Los estudios con pacientes deberán mostrar que (Iacono y Ficken, 1989):
Los criterios para la identificación de marcadores de vulnerabilidad son similares a los expuestos para los marcadores genéticos. Sin embargo, un marcador de vulnerabilidad que no esté bajo control genético no será heredable.
Una de las aplicaciones futuras más importantes de los marcadores será probablemente el refinamiento de los diagnósticos; pero también tienen aplicaciones interesantes en la delimitación de grupos de alto riesgo, en la predicción del curso del trastorno en individuos particulares, en la identificación del modo de transmisión hereditaria, y en la especificación de los mecanismos de la patogénesis (Iacono y Ficken, 1989).
Al basarse de manera casi exclusiva en descripciones de síntomas, las clasificaciones actuales de los trastornos mentales favorecen agrupaciones en las mismas categorías diagnósticas de subgrupos etiológica y patofisiológicamente distintos. Ello tiene consecuencias negativas importantes, puesto que la heterogeneidd patogénica puede conducir a imprecisiones en la profilaxis, el pronóstico y el tratamiento. Los marcadores de episodio pueden ser útiles para delimitar grupos que comparten mecanismos patofisiológicos similares. Los marcadores genéticos permiten definir grupos etiológicamente homogeneos (Buchsbaum y Haier, 1983).
El proceso patogénico va mucho más allá de las fases clínicas de los trastornos. Por otro lado, la investigación centrada en las fases clínicas suele prestar más atención a los factores precipitantes inmediatamente anteriores a la aparición manifiesta del trastorno que a otros más distantes en el tiempo. Los estudios longitudinales con sujetos de alto riesgo permiten superar algunos de estos sesgos, pudiendo utilizar marcadores genéticos y marcadores de vulnerabilidad para seleccionar los sujetos a estudiar (Venables, 1978).
Los marcadores genéticos y los marcadores de vulnerabilidad (en menor medida los marcadores de episodio) tienen también utilidad en la formulación de predicciones respecto al curso de los trastornos en individuos particulares. Aquellos en los que los marcadores se expresen con mayor intensidad tendrán mayor riesgo de sufrir el trastorno, de padecer episodios más severos, y tendrán peores pronósticos a largo plazo (Iacono, 1987).

## TAREAS Y EJERCICIOS
A. Responde estas preguntas sobre el fragmento acerca de los marcadores:
(i) ¿Qué tipo de marcadores permite definir grupos etiológicamente homogéneos?
(ii) ¿Qué estudios permiten superar algunos sesgos de la investigación centrada en las fases clínicas?
(iii) ¿Qué propiedad le falta a un marcador de vulnerabilidad que no esté bajo control genético?
B. Enumera todas las referencias bibliográficas distintas (autor y año) que se citan en el fragmento acerca de los marcadores.
C. Copia del fragmento acerca de los marcadores el pasaje que va desde "Los marcadores genéticos y" hasta "plazo (Iacono, 1987).".

## ENTRADAS MOSTRADAS
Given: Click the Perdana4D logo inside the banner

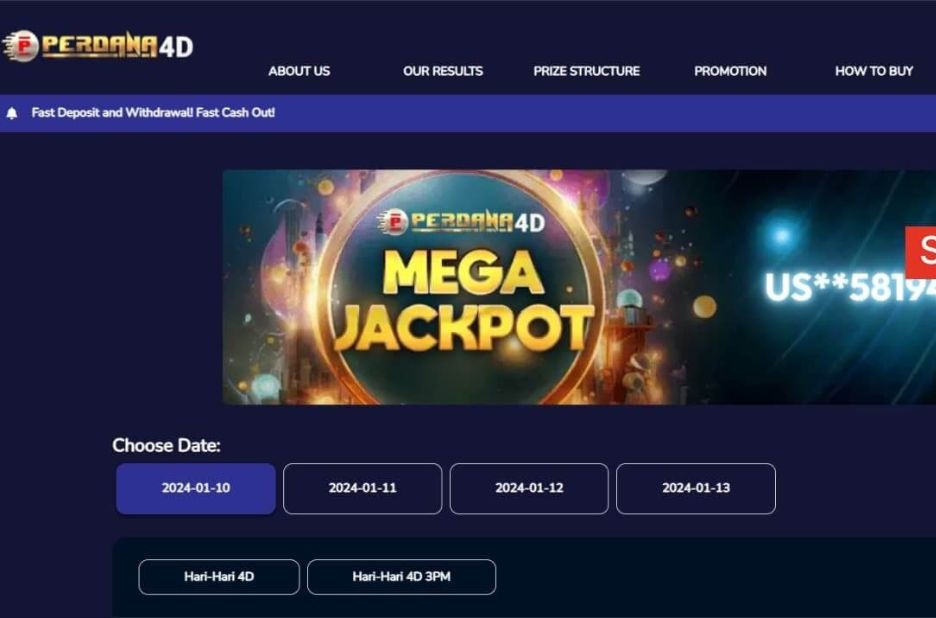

* * *

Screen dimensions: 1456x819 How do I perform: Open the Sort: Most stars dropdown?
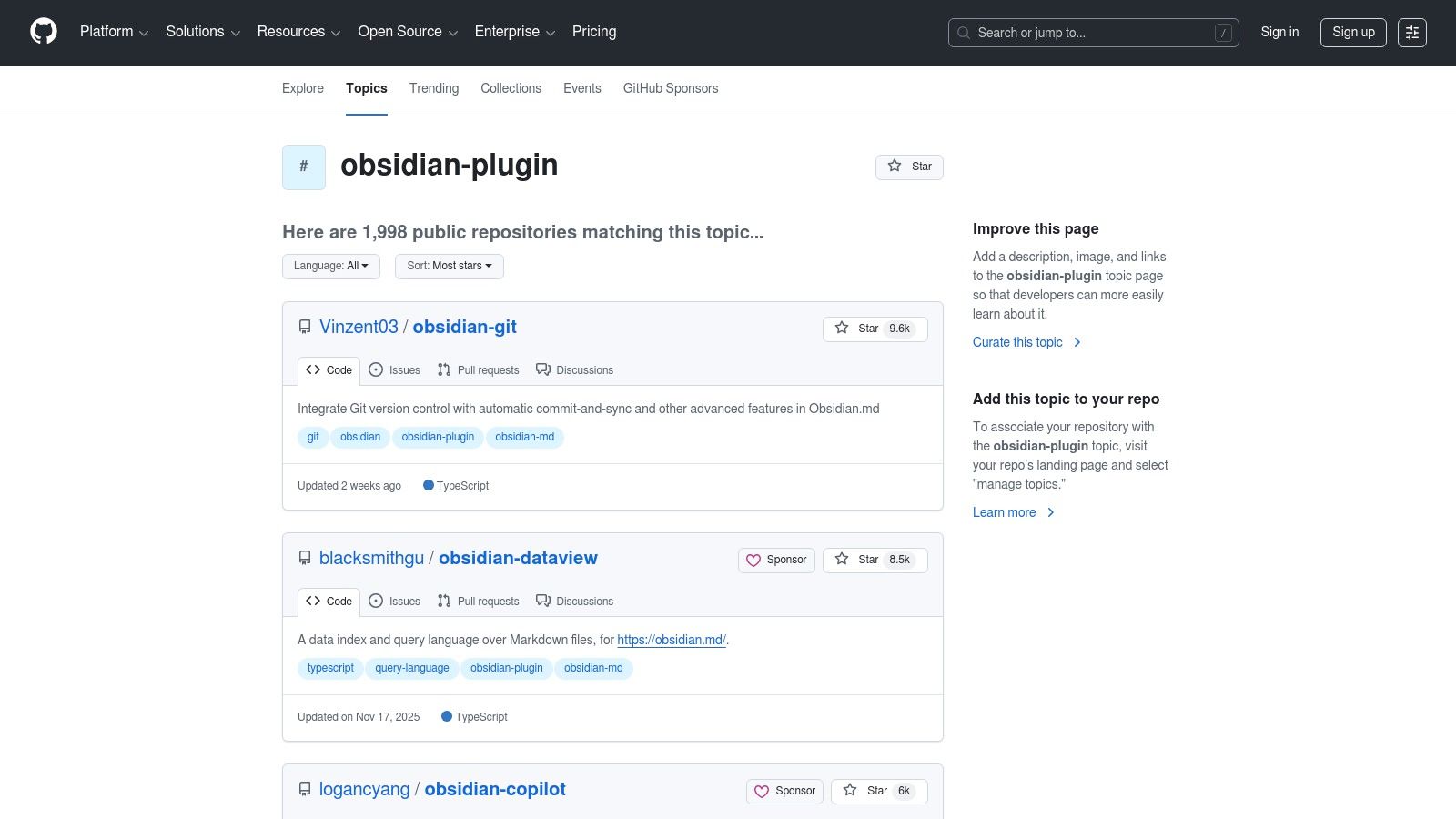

## SOLUCIONES
A.
(i) Los marcadores genéticos.
(ii) Los estudios longitudinales con sujetos de alto riesgo.
(iii) No será heredable.

B.
- Iacono y Ficken, 1989
- Buchsbaum y Haier, 1983
- Venables, 1978
- Iacono, 1987

C.
Los marcadores genéticos y los marcadores de vulnerabilidad (en menor medida los marcadores de episodio) tienen también utilidad en la formulación de predicciones respecto al curso de los trastornos en individuos particulares. Aquellos en los que los marcadores se expresen con mayor intensidad tendrán mayor riesgo de sufrir el trastorno, de padecer episodios más severos, y tendrán peores pronósticos a largo plazo (Iacono, 1987).